October 25, 2013

More Diabetes Terms People Should Know

This is a continuation of the last post about terms that people with diabetes should know. Some admittedly are more important and some are just good to know.

This continues the list:
#8. Medications This is probably the most troublesome term for many people. Some do not wish to take medications and then run to the health store and substitute medications they think will help them. Medications need to be taken as directed for oral medications. Insulin is slightly more flexible after you learn how to use it properly and count carbohydrates. Symlin, Byetta, Bydureon, and Victoza are medications that you must understand and follow directions, as there can be severe side effects otherwise, even with the normal side effects. As with all medications, be alert for hypoglycemia and do not be afraid to communicate as needed with your doctor or requested by your doctor.

#9. Key numbers Even though I warn people not to become fixated with numbers, there are some key numbers to learn. The first is 70 mg/dl (milligrams per deciliter). Any blood glucose reading below this is considered hypoglycemia or low blood glucose. Severe hypoglycemia is defined as an event requiring assistance of another person to actively administer carbohydrates, glucagon, or take other corrective actions. This varies by individual and is the reason I will not give a number.

I cannot appreciate the numbers used by the ADA as these encourage progression to complications. The ADA definition is excessive blood glucose (whatever that is). Fasting hyperglycemia is blood glucose above a desirable level after a person has fasted for at least 8 hours. Postprandial hyperglycemia is blood glucose above a desirable level 1 to 2 hours after a person has eaten. According to the AACE, generally fasting plasma glucose should be less than 110 mg/dl and the 2-hour postprandial glucose should be less than 140 mg/dl.

Since most of us are not able to use plasma glucose because those are lab tests, we are limited to what our meter tells us. I generally have fasting blood glucose readings of less than 100 mg/dl and 2-hour postprandial of less than 140 mg/dl. Do I obtain these goals? Many days I do, but there are days when I am above them and need to work to get below them quickly.

#10. Diabetes acronyms These can be found in this blog. The acronyms are not all available and if you wish to add more, please let me know, and I will add them to a future blog.

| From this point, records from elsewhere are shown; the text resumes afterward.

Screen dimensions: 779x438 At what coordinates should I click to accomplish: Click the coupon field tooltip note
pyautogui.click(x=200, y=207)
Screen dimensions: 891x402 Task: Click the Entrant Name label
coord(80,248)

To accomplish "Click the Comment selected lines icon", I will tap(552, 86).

#11. Sleep Eight hours is recommended. The message is now “eight hours plus of sleep, exercise, and nutrition”. People that can regularly get 8.5 hours of restful sleep burn more fat than people getting 5.5 hours of sleep. They have concluded that sleep loss while dieting increases the ghrelin (a hormone that stimulates appetite) associated changes in hunger, glucose and fat utilization, and energy metabolism, which slows or halts weight loss.

The researchers reported that sleep-deprived participants reported feeling hungrier during the study. They agreed that sleep may be an important factor in successful weight loss and that adequate sleep may be a significant part of the lifestyle change that has normally concentrated on diet and exercise. If you have been losing weight, but now or have hit a weight loss plateau, you may want to add sleep to the other remedies to break through the plateau and get on with losing weight. This is just another part of the lifestyle change so important for people of diabetes. Good luck!

#12. Stress When stressed, almost anyone can toss aside their usual good diabetes management practices, forget to eat the proper foods, and lose control of your blood glucose. Prolonged stress may prevent insulin from working properly which also creates additional problems. Some find logging your stress level (1 to 10 scale) each time you log your blood glucose level helps them see patterns and allows you to adjust accordingly. Learn about ways to relax and find ways to reduce stress.

Even this list of terms is not comprehensive and is not intended to be.


davidmendosa said...

Dear Bob,

Excellent addition to your list. I would suggest only a couple of points regarding what you write about medications. In the sentence, "Some do not wish to take medications and then run to the health store and substitute medications they think will help them" you are actually referring to supplements. So many people thing that supplements aren't really medications, but in fact they are, as I have often written, citing the experts in this area.

Do no harm,


Bob Fenton said...

Thank you David,

Yes, I am referring to supplements and many other "natural medications" that people take in place of chemical (man made) medications, but they are still medications.